Provided data
- - -
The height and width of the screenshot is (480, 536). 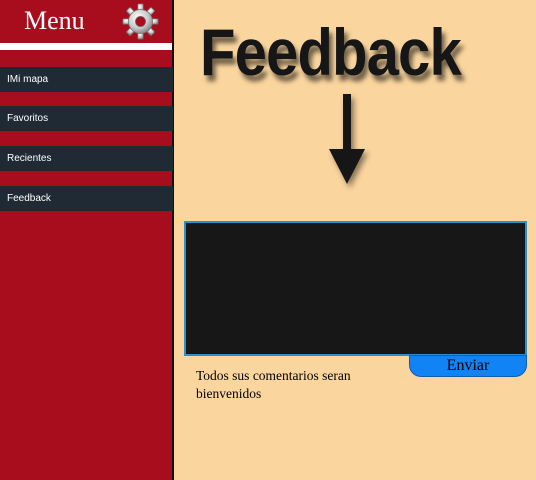 What do you see at coordinates (28, 118) in the screenshot?
I see `sidebar-item-label: Favoritos` at bounding box center [28, 118].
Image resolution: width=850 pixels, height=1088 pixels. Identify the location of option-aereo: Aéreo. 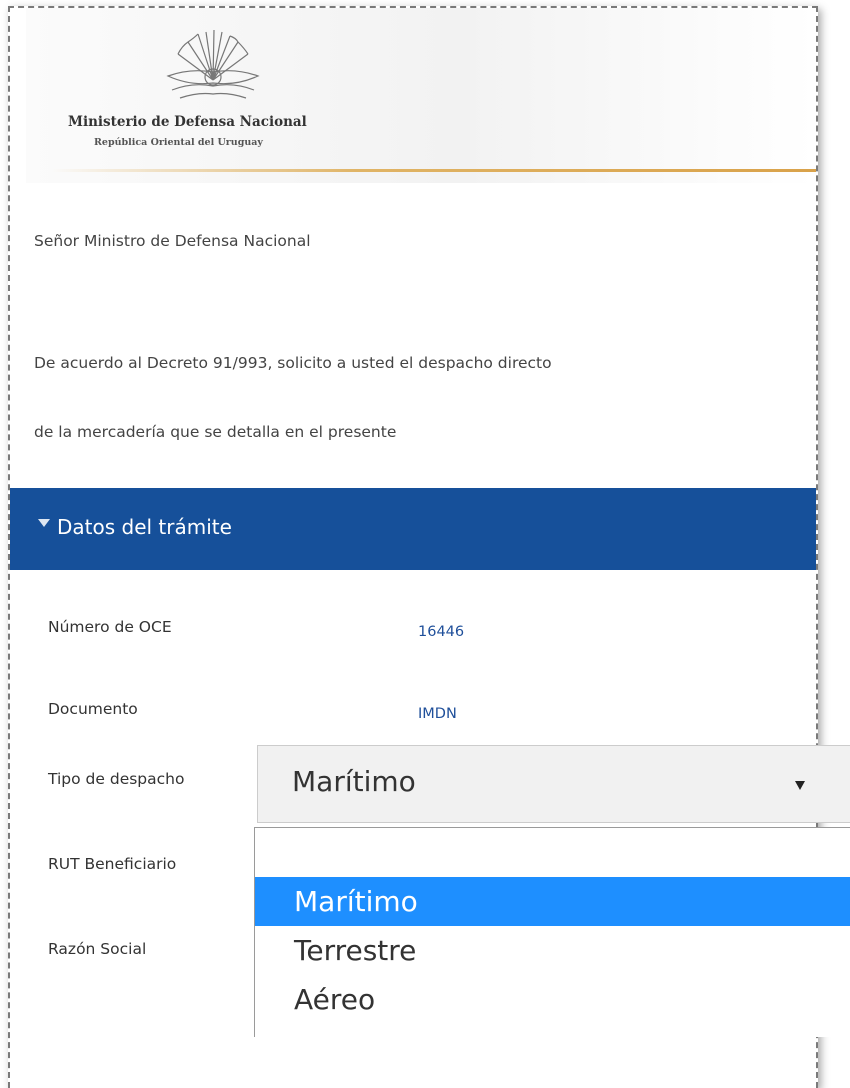
(552, 1000).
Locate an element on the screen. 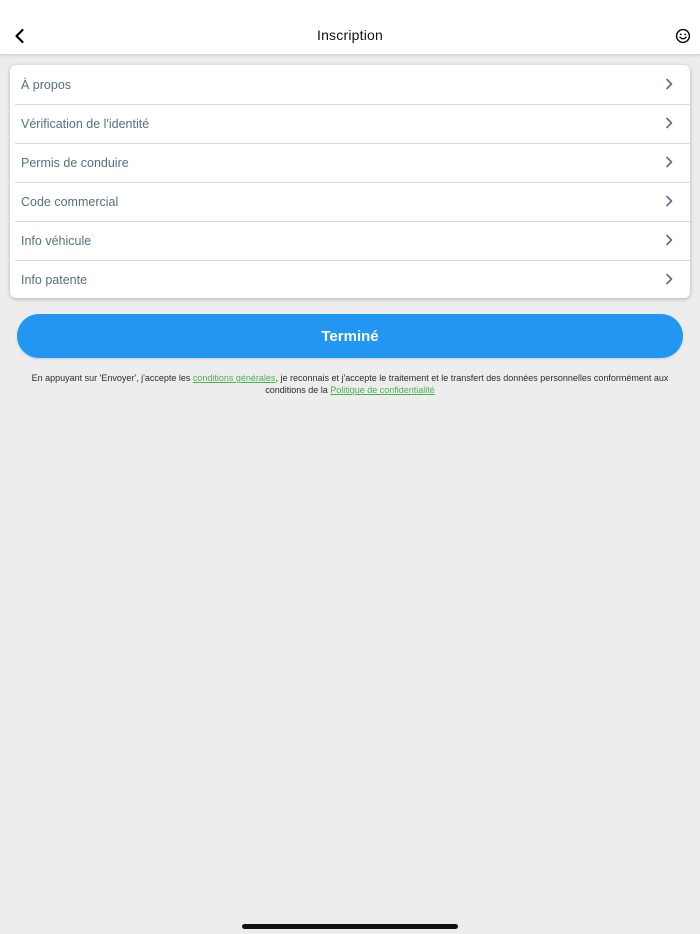  done-button: Terminé is located at coordinates (350, 336).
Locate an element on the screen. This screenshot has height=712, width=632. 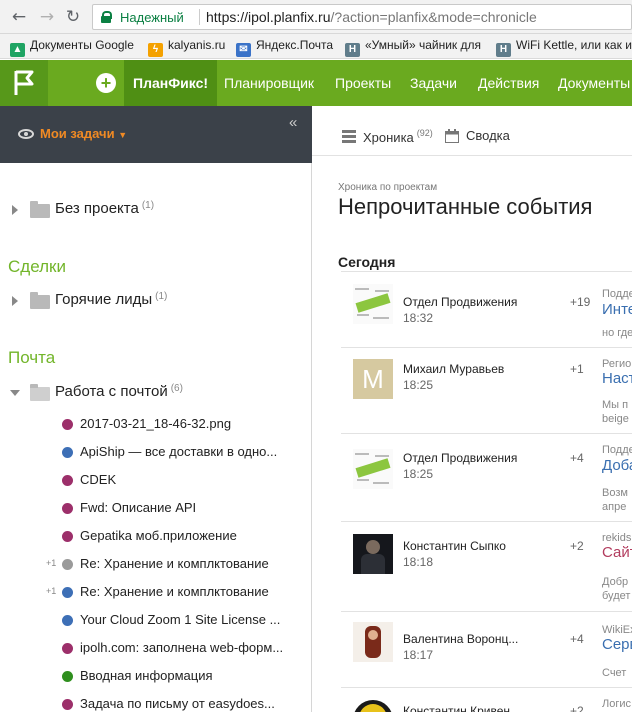
collapse-arrow-icon is located at coordinates (15, 393).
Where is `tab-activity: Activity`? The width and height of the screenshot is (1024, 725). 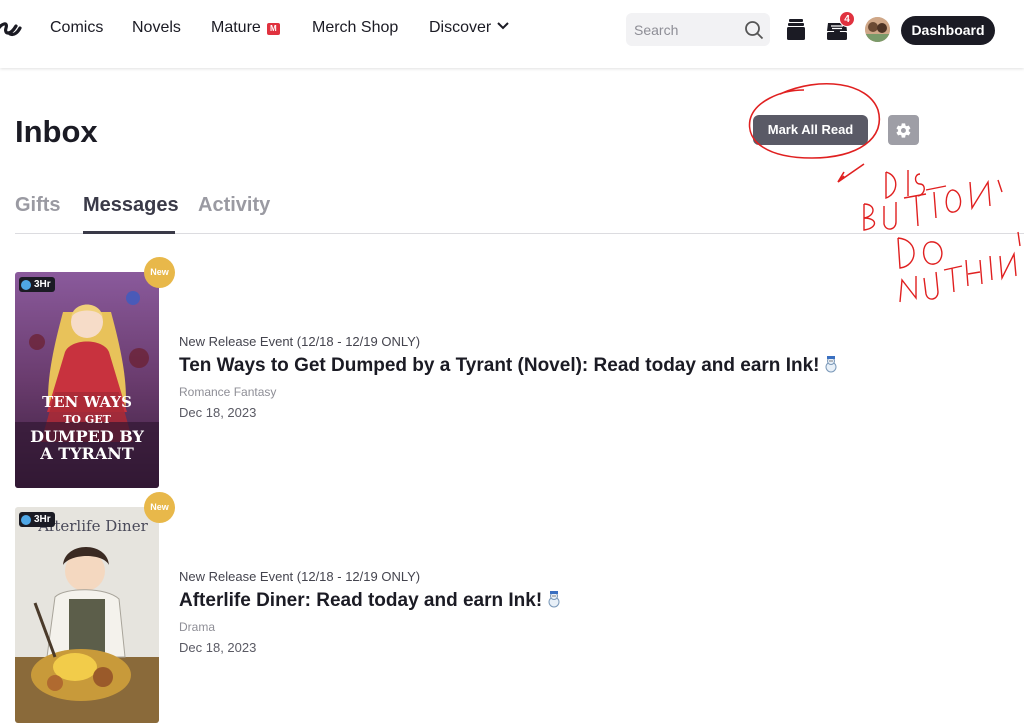
tab-activity: Activity is located at coordinates (234, 206).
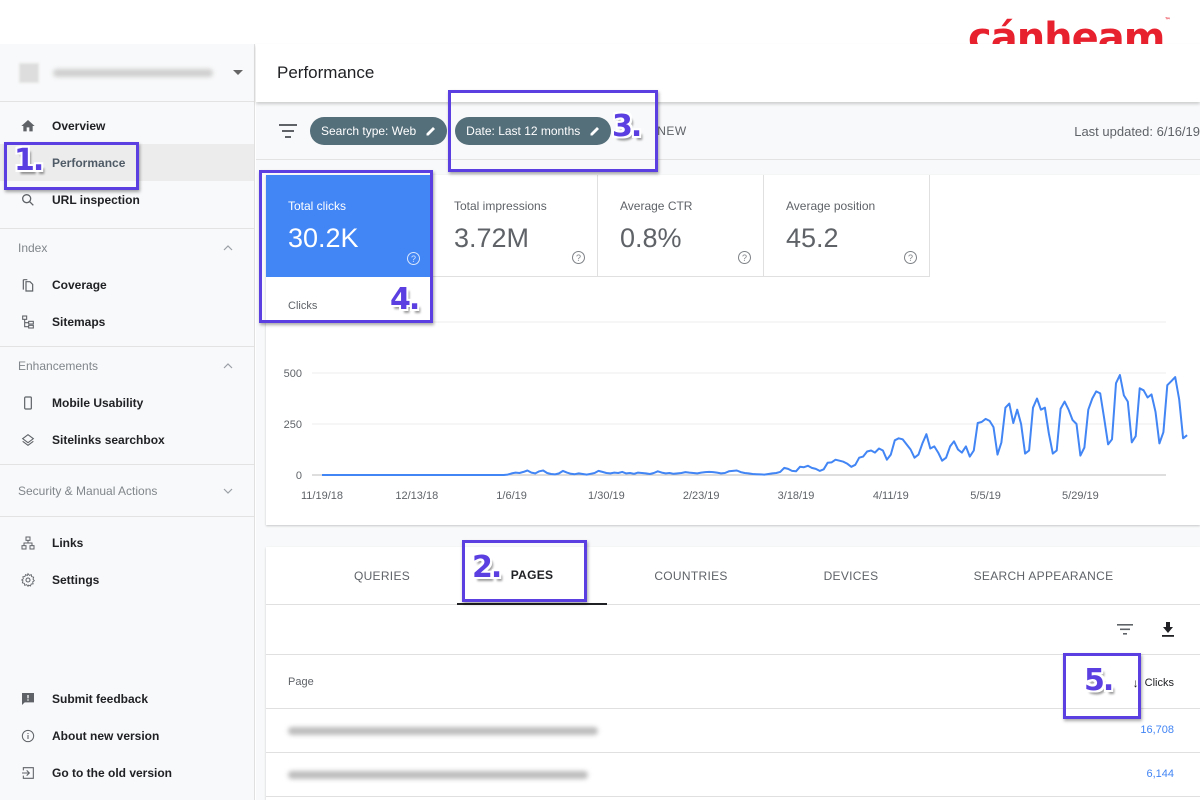 The width and height of the screenshot is (1200, 800). Describe the element at coordinates (293, 374) in the screenshot. I see `y-tick-label: 500` at that location.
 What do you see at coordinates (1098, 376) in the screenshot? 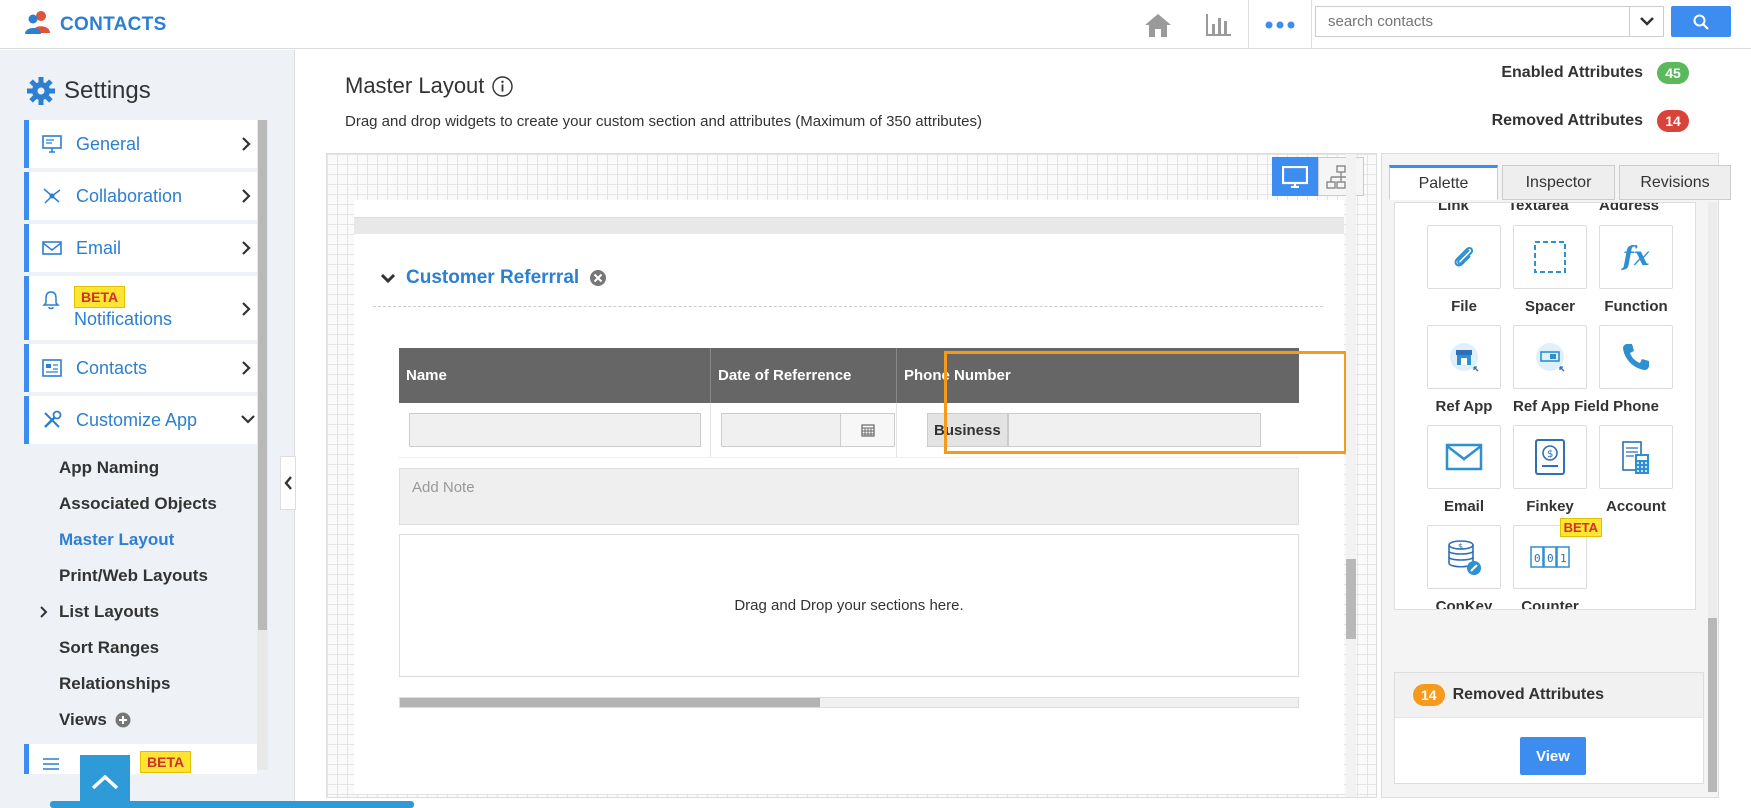
I see `column-header-phone: Phone Number` at bounding box center [1098, 376].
- - -
Assigned task
Please echo the part of the items that opens with the line containing "What do you see at coordinates (1098, 376)" and closes with the last of the items, leaving the pictures out of your answer.

Reply
 What do you see at coordinates (1098, 376) in the screenshot? 
I see `column-header-phone: Phone Number` at bounding box center [1098, 376].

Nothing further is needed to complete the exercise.